Aku termenung. Sepertinya, bukan Arumi aku ini, deh.

"Kapan itu, Gin?" tanyaku.

Senyum di wajah Gina memudar, berganti dengan kerutan di dahinya.

"Tujuh tahun yang lalu. Pas Hana masih SD. Kamu benar-benar lupa?"

Aku menggeleng. Bukan lupa, tapi aku memang tak pernah mengalaminya. Astaghfirullah! Kenapa makin banyak hal aneh, sih?

Siang hari.

Aku memutuskan ke rumah Gina setelah pekerjaan rumah selesai.
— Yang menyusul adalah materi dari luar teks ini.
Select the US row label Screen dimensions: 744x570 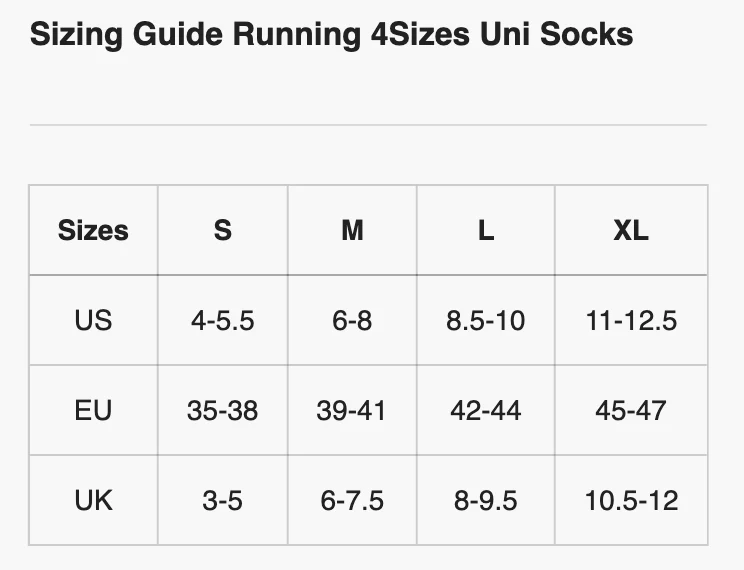point(93,320)
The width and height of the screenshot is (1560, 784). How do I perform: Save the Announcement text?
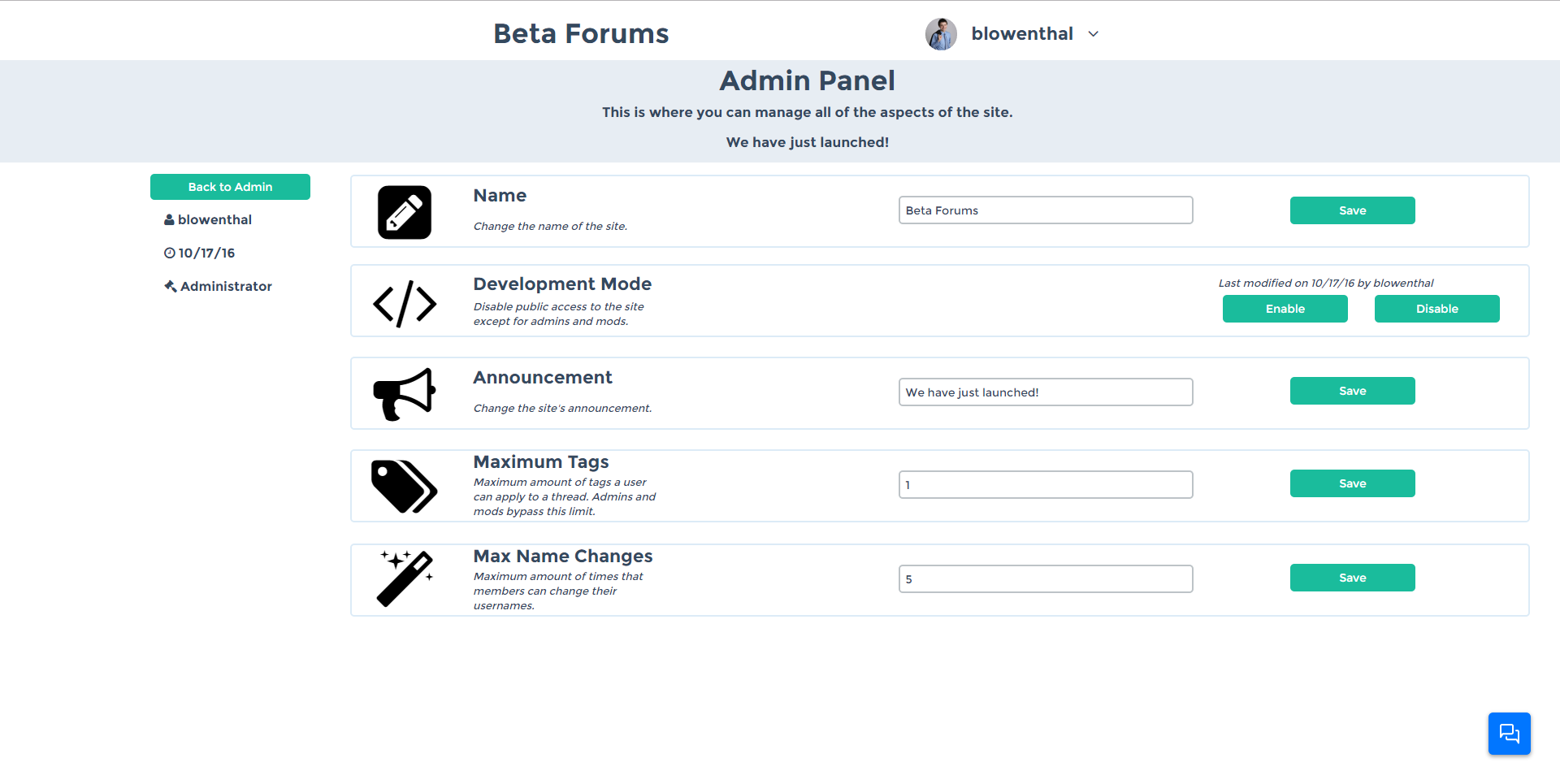(x=1353, y=391)
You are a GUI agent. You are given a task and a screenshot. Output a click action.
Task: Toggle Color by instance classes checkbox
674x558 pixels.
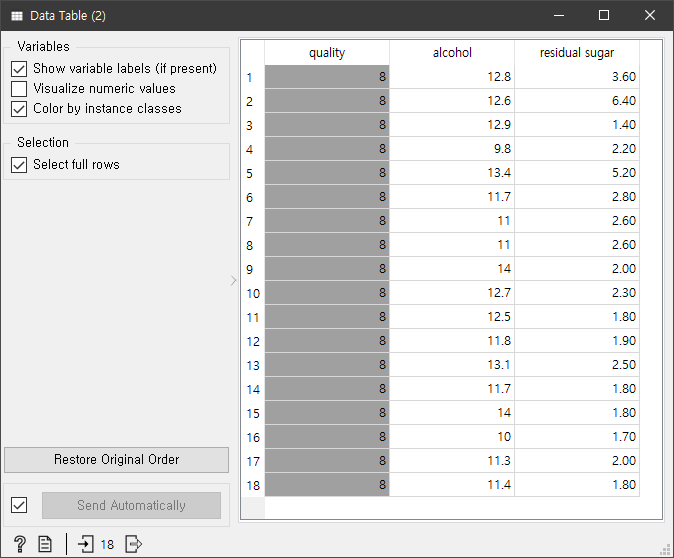coord(19,109)
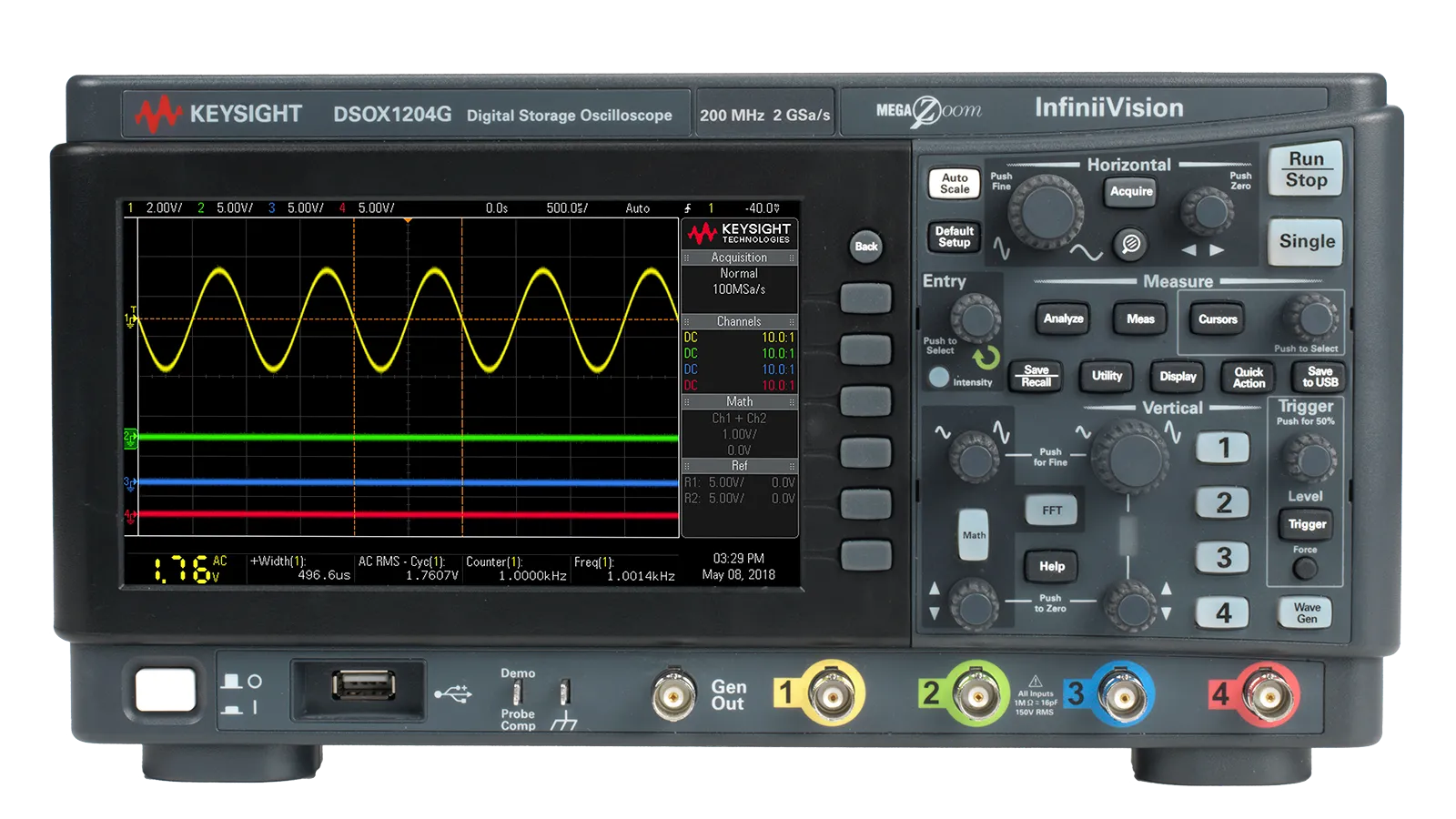Push the Trigger Level knob
Viewport: 1456px width, 819px height.
click(1308, 456)
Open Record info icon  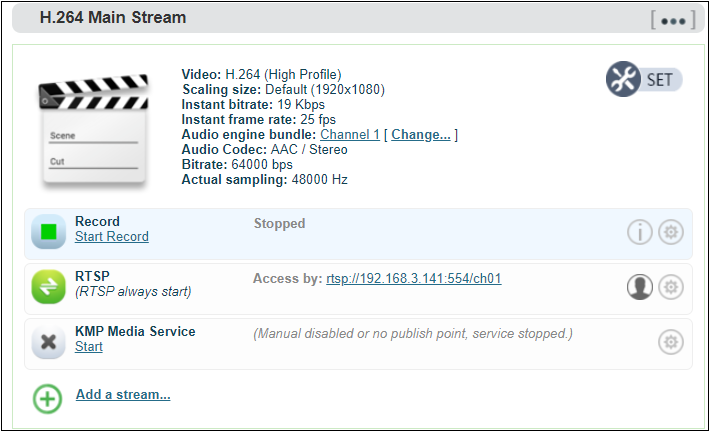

Meski Ibu menolak, tapi aku harus tetap membantunya.

"Assalamu'alaikum, Gina."

"Wa'alaikum salam. Walah, mantunya Bu Cokro. Ayo masuk!"

Aku mengangguk sambil tersenyum pada ibunya Gina, lalu duduk di ruang tamu. Tak lama kemudian, Gina keluar dengan handuk yang melilit rambutnya.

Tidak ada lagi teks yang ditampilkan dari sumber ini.